» TASK PROMPT: Give the lines of the data from the line that contains "I will 1182,784." through the line that contains "will tap(328, 417).", inclusive, as a JSON list of strings, one string per line and skipping blank lines.
##############################
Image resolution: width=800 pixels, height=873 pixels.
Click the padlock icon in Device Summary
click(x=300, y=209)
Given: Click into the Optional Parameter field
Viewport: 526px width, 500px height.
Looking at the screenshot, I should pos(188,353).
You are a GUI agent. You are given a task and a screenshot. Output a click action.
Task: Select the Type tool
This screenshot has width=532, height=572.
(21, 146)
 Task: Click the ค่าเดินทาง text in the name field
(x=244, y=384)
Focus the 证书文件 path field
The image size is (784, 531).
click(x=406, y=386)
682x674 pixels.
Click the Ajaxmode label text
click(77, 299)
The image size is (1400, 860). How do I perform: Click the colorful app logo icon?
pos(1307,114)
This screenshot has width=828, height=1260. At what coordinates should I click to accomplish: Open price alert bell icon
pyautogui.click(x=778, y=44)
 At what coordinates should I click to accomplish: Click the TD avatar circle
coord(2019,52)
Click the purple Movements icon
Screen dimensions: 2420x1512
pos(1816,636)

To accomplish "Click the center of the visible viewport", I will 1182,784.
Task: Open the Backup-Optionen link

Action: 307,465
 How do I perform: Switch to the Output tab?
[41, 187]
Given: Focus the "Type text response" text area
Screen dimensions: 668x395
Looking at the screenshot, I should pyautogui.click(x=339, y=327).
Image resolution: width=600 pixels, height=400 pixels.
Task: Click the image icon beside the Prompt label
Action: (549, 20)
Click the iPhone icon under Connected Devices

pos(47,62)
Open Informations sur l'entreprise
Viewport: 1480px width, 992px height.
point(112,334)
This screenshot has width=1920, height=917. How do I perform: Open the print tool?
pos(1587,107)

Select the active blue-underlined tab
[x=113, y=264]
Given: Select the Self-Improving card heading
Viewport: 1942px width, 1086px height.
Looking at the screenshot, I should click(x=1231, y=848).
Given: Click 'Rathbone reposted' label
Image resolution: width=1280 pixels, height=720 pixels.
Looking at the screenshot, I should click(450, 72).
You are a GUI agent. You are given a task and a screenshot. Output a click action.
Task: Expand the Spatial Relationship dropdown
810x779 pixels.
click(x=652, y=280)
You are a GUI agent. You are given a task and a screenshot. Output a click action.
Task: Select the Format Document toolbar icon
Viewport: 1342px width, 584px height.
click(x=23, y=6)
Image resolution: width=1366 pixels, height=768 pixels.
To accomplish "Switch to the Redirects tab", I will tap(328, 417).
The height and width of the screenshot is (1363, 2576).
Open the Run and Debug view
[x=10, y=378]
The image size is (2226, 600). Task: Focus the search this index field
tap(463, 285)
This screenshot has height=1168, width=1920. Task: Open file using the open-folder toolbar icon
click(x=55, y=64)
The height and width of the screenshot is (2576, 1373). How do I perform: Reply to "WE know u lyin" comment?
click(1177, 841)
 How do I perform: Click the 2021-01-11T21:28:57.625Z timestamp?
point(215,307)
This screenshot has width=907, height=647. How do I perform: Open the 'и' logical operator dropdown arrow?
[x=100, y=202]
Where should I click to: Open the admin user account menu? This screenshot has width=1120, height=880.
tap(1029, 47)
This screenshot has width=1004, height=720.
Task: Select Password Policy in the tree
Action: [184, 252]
##############################
» ANSWER FOR THE TASK:
[
  "To accomplish \"Click the center of the visible viewport\", I will 1182,784.",
  "Task: Open the Backup-Optionen link",
  "Action: 307,465",
  " How do I perform: Switch to the Output tab?",
  "[41, 187]",
  "Given: Focus the \"Type text response\" text area",
  "Screen dimensions: 668x395",
  "Looking at the screenshot, I should pyautogui.click(x=339, y=327).",
  "Image resolution: width=600 pixels, height=400 pixels.",
  "Task: Click the image icon beside the Prompt label",
  "Action: (549, 20)",
  "Click the iPhone icon under Connected Devices",
  "pos(47,62)",
  "Open Informations sur l'entreprise",
  "Viewport: 1480px width, 992px height.",
  "point(112,334)",
  "This screenshot has width=1920, height=917. How do I perform: Open the print tool?",
  "pos(1587,107)",
  "Select the active blue-underlined tab",
  "[x=113, y=264]",
  "Given: Select the Self-Improving card heading",
  "Viewport: 1942px width, 1086px height.",
  "Looking at the screenshot, I should click(x=1231, y=848).",
  "Given: Click 'Rathbone reposted' label",
  "Image resolution: width=1280 pixels, height=720 pixels.",
  "Looking at the screenshot, I should click(450, 72).",
  "You are a GUI agent. You are given a task and a screenshot. Output a click action.",
  "Task: Expand the Spatial Relationship dropdown",
  "810x779 pixels.",
  "click(x=652, y=280)",
  "You are a GUI agent. You are given a task and a screenshot. Output a click action.",
  "Task: Select the Format Document toolbar icon",
  "Viewport: 1342px width, 584px height.",
  "click(x=23, y=6)",
  "Image resolution: width=1366 pixels, height=768 pixels.",
  "To accomplish \"Switch to the Redirects tab\", I will tap(328, 417)."
]